I chimed in too late, and Hugo noticed. I didn’t care. I was furious with him.

Algie gave an uneasy laugh. ‘We seem to be jinxed, don’t we? First Teddy, now Hugo.’

‘Thank you for stating the blindingly obvious,’ said Gus.

For a moment, no one spoke. Then Hugo said, ‘Right. Here’s what we do. You’ll drop me off at Longyearbyen, where I’ll get myself patched up, and wire the sponsors and find a berth on the next boat home. And you chaps,’ he lifted his chin, ‘will carry on without me.’

Silence. No one wanted to admit that they’d been thinking the same thing.

Perplexed, Algie ran a hand through his carroty hair. ‘But – you’re our glacier fellow. Who’ll man the camp on the icecap?’

‘We’ll have to scrap it, of course,’ snapped Gus.

‘What?’ cried Algie. ‘But the dogs . . .’

‘Are now completely unnecessary,’ said Hugo. ‘God, Algie, you can be dim.’

‘I don’t understand,’ said Algie. ‘What do we do about the dogs?’

Gus flung up his arms.

‘It seems to me,’ I said, ‘that we’d be better off without them. I asked Mr Eriksson if we could sell them in Longyearbyen, but he said the mine manager’s already got a team. He said . . .’ I hesitated. ‘He thinks we should put them down.’

A chorus of outrage. How could I even contemplate such a thing? The dogs would be useful in all sorts of ways: taking Algie about on his geological survey, warning us of bears. Suggestion emphatically overruled.

‘Right, then, we’re agreed,’ said Hugo, suppressing a wince as he shifted position. ‘I go home, and you three carry on without me. With the dogs. Yes?’

Nobody wanted to be the first to agree.

We left poor Hugo an hour ago in the ‘Sykehus’ at Longyearbyen. Tomorrow he’ll board the tourist yacht and head back to Tromsø. I’ll miss him. I think we could have been friends. I wish it was fat Algie who’d broken his leg.

Hugo didn’t want us to stay, which was a relief, because in Longyearbyen I felt as out of place as the tourists from that yacht.

God, what a dump. A ramshackle settlement of some five hundred souls, it’s all that’s left of the great Arctic ‘coal rush’. A few decades ago, a clutch of prospectors reported huge deposits, and greed took
over. Nations scrambling to stake claims, companies sprouting like mushrooms, raising millions on expectation alone. Most have gone bankrupt, or were bought for a song by the Norwegians, who now run what remains.

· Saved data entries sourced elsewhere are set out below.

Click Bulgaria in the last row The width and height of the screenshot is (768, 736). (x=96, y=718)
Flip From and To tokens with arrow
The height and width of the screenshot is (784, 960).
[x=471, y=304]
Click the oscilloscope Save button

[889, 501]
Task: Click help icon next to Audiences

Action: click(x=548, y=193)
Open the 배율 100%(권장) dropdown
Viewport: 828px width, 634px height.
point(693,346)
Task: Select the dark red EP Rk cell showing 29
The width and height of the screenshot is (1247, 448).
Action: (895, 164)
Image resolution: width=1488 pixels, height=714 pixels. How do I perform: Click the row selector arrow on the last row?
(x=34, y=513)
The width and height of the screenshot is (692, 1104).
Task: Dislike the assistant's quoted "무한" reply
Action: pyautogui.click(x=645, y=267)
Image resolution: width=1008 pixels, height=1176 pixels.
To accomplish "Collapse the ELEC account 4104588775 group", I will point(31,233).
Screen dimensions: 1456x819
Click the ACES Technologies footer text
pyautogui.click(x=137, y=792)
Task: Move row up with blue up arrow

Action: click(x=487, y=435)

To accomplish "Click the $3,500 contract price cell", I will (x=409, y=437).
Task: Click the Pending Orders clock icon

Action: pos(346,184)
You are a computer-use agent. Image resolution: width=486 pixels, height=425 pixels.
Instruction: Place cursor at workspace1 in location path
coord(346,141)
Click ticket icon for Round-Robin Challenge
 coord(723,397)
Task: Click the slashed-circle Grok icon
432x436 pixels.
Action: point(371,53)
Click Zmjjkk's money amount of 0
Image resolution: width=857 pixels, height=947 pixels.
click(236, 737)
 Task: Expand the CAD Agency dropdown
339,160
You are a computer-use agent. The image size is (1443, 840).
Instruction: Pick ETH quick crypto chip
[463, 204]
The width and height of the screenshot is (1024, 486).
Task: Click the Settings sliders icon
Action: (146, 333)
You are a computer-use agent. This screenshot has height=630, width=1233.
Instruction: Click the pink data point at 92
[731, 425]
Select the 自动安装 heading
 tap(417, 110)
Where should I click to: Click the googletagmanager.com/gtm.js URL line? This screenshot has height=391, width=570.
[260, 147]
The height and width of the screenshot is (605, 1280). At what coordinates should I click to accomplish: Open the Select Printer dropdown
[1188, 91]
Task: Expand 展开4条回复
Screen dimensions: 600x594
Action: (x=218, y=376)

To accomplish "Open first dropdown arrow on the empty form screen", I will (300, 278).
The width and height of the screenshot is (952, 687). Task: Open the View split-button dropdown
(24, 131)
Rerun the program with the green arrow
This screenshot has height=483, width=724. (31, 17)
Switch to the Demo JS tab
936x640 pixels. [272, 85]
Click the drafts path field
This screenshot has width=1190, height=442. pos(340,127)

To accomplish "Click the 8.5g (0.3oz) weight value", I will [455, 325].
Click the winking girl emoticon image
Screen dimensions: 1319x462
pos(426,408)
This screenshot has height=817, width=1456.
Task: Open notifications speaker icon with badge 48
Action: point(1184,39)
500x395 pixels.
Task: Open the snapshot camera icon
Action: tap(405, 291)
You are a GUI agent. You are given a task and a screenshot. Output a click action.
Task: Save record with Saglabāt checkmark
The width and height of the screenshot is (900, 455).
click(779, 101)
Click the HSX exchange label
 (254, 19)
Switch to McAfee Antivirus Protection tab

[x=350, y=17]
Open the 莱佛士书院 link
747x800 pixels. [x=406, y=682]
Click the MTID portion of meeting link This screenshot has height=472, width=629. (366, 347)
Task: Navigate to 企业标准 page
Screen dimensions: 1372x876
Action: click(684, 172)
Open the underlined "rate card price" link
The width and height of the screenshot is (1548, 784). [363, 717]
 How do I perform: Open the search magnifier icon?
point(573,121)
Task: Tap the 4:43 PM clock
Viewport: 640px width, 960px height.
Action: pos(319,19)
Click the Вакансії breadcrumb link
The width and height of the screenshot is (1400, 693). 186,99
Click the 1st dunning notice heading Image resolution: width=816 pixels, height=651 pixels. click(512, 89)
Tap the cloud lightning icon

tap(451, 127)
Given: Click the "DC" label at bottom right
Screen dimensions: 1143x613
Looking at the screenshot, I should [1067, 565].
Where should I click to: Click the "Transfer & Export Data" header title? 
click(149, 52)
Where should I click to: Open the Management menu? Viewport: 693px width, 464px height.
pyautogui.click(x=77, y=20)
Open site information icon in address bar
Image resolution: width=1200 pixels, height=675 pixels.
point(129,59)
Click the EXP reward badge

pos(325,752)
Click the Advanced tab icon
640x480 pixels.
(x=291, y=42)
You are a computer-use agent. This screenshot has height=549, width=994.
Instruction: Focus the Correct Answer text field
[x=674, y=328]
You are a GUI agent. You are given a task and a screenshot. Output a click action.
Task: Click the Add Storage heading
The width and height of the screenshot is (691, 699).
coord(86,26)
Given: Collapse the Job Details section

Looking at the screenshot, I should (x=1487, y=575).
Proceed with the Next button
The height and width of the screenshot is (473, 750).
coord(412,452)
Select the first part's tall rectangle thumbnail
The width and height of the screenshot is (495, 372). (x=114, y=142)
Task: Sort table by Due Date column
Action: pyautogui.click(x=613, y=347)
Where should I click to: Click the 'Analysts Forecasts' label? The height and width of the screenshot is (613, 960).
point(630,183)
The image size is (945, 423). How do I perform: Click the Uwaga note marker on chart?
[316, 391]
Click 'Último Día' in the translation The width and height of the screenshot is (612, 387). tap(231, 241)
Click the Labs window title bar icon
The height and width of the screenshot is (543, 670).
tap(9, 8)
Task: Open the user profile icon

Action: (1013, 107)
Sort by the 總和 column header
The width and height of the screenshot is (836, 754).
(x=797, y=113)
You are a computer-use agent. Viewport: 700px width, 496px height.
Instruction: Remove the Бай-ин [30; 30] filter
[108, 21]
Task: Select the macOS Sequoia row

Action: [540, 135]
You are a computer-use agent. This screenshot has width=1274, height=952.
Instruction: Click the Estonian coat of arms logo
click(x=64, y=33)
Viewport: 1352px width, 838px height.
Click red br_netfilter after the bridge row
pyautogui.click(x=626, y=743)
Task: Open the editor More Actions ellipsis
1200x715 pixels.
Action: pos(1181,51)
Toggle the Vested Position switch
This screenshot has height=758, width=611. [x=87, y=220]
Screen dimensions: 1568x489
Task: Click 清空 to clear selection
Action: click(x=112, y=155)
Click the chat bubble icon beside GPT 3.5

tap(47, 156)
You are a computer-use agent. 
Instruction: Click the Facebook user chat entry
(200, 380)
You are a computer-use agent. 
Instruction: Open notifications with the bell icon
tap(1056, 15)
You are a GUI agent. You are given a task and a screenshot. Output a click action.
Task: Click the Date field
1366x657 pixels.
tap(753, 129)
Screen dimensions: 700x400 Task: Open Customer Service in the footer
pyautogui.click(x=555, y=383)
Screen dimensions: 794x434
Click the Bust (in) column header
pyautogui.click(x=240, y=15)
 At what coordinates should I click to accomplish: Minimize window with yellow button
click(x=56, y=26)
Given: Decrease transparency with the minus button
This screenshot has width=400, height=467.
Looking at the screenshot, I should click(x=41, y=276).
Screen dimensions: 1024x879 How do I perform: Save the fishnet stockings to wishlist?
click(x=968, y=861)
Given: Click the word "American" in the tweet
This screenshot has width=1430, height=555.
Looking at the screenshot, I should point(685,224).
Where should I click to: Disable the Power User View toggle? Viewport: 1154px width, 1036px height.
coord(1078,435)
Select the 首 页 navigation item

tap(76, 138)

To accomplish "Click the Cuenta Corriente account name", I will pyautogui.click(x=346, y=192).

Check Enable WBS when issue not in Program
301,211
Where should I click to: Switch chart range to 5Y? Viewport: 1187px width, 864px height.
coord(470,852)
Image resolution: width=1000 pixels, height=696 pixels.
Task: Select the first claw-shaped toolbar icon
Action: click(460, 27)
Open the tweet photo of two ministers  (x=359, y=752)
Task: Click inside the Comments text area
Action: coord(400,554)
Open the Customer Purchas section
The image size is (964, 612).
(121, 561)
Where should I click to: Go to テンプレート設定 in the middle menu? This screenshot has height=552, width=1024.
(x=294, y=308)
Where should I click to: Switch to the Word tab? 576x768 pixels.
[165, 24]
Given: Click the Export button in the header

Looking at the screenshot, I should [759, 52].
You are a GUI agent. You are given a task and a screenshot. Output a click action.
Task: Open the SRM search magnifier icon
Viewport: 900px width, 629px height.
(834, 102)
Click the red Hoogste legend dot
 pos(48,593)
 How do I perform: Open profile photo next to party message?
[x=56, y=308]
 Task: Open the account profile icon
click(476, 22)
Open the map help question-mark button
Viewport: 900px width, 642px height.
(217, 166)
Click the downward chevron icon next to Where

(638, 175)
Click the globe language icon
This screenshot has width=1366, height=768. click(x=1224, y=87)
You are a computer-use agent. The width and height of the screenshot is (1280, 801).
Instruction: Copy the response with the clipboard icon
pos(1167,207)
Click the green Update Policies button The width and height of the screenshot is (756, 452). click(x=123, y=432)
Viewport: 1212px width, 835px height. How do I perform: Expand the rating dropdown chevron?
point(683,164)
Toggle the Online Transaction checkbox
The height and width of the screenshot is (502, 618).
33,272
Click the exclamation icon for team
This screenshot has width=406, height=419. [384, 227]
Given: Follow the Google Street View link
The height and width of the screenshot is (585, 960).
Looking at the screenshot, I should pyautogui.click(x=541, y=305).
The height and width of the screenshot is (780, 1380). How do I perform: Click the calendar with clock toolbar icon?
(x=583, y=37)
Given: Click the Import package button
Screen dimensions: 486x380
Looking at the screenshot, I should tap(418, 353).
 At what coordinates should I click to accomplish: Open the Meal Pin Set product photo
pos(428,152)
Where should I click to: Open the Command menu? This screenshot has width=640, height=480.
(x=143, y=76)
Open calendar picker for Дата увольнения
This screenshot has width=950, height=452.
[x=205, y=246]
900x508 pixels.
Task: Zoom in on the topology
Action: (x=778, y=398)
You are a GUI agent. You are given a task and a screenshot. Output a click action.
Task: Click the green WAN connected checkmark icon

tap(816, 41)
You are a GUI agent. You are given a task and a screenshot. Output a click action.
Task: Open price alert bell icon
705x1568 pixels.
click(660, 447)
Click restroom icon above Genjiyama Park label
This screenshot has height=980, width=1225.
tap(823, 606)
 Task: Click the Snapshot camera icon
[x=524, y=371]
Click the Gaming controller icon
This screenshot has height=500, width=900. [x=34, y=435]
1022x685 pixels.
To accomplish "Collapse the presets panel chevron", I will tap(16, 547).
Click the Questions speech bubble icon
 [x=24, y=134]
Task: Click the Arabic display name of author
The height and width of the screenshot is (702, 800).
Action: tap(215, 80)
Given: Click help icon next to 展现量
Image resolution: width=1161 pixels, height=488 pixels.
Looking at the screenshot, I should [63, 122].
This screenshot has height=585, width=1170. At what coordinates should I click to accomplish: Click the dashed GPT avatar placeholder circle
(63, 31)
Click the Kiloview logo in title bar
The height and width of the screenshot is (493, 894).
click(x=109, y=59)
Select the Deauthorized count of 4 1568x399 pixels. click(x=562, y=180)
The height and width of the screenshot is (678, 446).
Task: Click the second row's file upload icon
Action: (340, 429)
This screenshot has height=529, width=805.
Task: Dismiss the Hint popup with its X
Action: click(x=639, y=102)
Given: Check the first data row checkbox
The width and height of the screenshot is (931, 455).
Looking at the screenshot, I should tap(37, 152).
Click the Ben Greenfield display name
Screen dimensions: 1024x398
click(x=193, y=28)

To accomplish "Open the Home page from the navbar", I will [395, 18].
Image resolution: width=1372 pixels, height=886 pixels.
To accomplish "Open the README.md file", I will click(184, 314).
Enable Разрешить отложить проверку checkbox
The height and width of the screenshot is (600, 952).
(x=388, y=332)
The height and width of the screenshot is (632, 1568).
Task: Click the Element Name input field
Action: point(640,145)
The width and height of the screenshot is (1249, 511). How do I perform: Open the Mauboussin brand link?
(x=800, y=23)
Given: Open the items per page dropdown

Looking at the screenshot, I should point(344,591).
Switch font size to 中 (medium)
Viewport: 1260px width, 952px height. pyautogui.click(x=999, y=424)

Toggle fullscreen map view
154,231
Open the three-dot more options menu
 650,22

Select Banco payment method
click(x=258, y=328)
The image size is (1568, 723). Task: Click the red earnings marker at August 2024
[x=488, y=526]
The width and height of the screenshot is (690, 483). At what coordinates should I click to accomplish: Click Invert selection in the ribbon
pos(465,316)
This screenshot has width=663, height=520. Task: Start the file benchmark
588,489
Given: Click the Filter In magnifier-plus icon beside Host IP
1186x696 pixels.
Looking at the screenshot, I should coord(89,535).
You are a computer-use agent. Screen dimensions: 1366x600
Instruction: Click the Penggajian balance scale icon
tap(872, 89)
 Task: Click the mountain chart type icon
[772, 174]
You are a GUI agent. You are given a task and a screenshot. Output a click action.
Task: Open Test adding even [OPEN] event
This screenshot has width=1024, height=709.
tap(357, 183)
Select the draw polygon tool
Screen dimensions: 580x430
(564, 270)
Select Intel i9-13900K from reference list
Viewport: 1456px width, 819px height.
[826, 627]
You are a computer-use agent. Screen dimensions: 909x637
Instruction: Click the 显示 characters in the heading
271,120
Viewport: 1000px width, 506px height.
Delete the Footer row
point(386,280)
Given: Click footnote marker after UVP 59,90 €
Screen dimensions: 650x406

According to the books, Longyearbyen boasts electricity and water piped from a glacier, as well as a billiards hall and a bathhouse. What I saw were ugly miners’ barracks cowering at the feet of stark grey mountains. A cable railway strung along their flanks like a grimy necklace, its buckets dumping coal on the jetty in clouds of black dust. A single street strewn with rubbish and mobbed by screaming gulls. A wooden church and a cluster of grave-markers on a hill.

On our way back to the ship, we passed a group of miners heading for ‘town’. One turned his head and stared at me. His face was black with soot, his eyes angry and inflamed. He looked scarcely human. Capable of anything. I felt obscurely menaced. And ashamed.

It feels wrong that there should be such places on Spitsbergen. I’m glad Gruhuken is far away from all this. I don’t want it sullied.

2nd August, near Cape Mitra, north-west Spitsbergen
 

First Hugo, now this.
Damn
Eriksson. He’s cast a pall over the whole expedition – and for what? He hasn’t even given us a reason.